Уже первого сентября Александр I выехал из Санкт-Петербурга в Таганрог, где позже он оставит свою супругу и отправится в Крым один.

Глава 1. Герасим



«Лето – самое скучное время года», – думал Герасим, лениво бродя по улицам родного Томска. Если бы другие люди могли прочесть его мысли, то были бы очень удивлены и даже возмущены такой трактовкой вопроса. Потому что большинство людей на этой планете просто обожают летний сезон и связанные с ним прелести в виде каникул или отпусков. Но у них, видимо, есть друзья, с которыми можно проводить время весело и деятельно. У Геры же друзей не было. Многие бы подумали, что это невозможно – ну не может у двадцатиоднолетнего парня не быть друзей – но, как ни прискорбно, это была чистая правда. Герасим страдал от одиночества с самого детства. Возможно, ему просто не везло, но сам же Гера был уверен, что все дело в нем одном. Наверное, он просто скучный человек, периодически нудный и банальный.

Правда, последний год в университете ему казалось, что он их все же нашел, пусть не друзей в общем понимании этого слова, а хотя бы единомышленников. Людей, увлеченных идеей и идущих к общей цели. В сентябре преподаватель по кличке Пират собрал команду с разных факультетов для участия в интеллектуальных играх. Гера слышал про эти игры – они проводились раз в год, летом, между лучшими институтами и университетами города.
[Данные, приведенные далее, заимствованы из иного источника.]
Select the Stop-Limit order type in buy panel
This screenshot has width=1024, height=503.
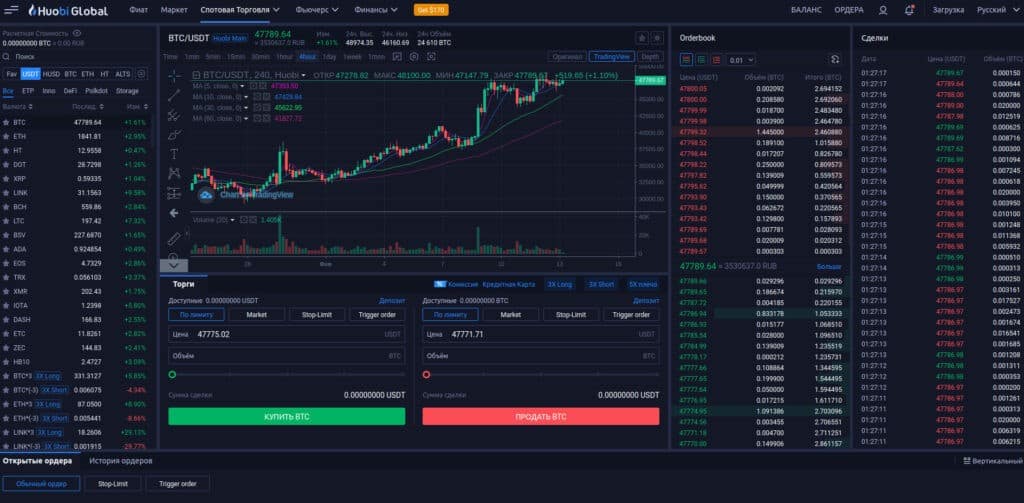pyautogui.click(x=316, y=314)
Когда объявили конкурс, Герасим очень захотел попасть в команду. Во-первых, это новые знакомства, а он не оставлял попыток все же найти друзей, а во-вторых, игры проводились в июне, а это значит, что половина ненавистного лета будет занята. Может быть, он так сильно хотел, а может и правда оказался самым умным на их потоке, потому как в команду он попал и даже весь год тренировался. Ребята подобрались разные, но цель победить объединяла, и потому некий эффект дружбы все же присутствовал. Все рухнуло, когда за месяц до соревнований организаторы объявили, что игры пройдут на турбазе «Томские просторы». Это был провал.

Герасим недоумевал, зачем вообще проводить игру в такой глуши, на турбазе среди непроходимого леса. Какая была в том нужда, ведь ранее все соревновались в городе, и никто от этого не страдал. В это раз придумали выезд на природу, да еще и рядом с Черным озером монаха. Там начинался непроходимый столетний лес, который и сам по себе полнился сверхъестественным, а уж возле Черного озера монаха и подавно нечего было делать.
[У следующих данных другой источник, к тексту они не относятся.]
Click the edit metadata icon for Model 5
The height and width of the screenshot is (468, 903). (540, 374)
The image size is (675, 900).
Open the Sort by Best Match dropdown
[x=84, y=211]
Гера верил преданиям и поверьям, особенно, если они подкреплялись историческими фактами или передавалось из уст в уста как народный фольклор. «Ведь что такое фольклор? – рассуждал Герасим. – Это история местности, но не записанная в книгу, а увековеченная тем, что пересказывали ее в увлекательной форме. Скорее всего, он был немного изменён со временем теми, кто его пересказывал, но делалось это только для того, чтоб история сохранялась и многие поколения волновала слушателей». Поэтому фольклору Гера верил на девяносто процентов, десять оставляя на некое преувеличение.

Да что там, Гера верил даже в инопланетян. Нет, не то, чтобы он с ними встречался или они являлись ему во сне, он не был сумасшедшим. Просто однажды от избытка времени, Герасим изучил данный вопрос, проштудировав большое количество литературы, и пришел к выводу, что земляне просто не могут быть одиноки во вселенной.
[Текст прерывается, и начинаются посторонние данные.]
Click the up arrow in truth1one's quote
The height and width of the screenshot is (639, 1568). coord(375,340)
Конечно, Гера понимал, как его рассуждения могут восприниматься в обществе, поэтому старался помалкивать, но не всегда получалось. Иногда, правда, хотелось поделиться соображениями, выводами, которые ему казались вполне логичными.

Не получилось и в этот раз, когда объявили, что студенческие игры будут проводиться на турбазе. Герасим отказался от участия. Просто уйти из команды было нельзя, слишком много сил все вложили в подготовку. И тогда он постарался очень доходчиво и осторожно объяснить ребятам во главе с преподом, почему он не поедет, но его, естественно, не восприняли всерьез. Ребята смеялись, Пират злился и закатывал глаза, а Герасиму было в тот момент так стыдно, словно бы он стоял голый перед аудиторией. После этого уже не в первый раз Гера пообещал себе, что больше никогда не будет озвучивать свои выводы для толпы.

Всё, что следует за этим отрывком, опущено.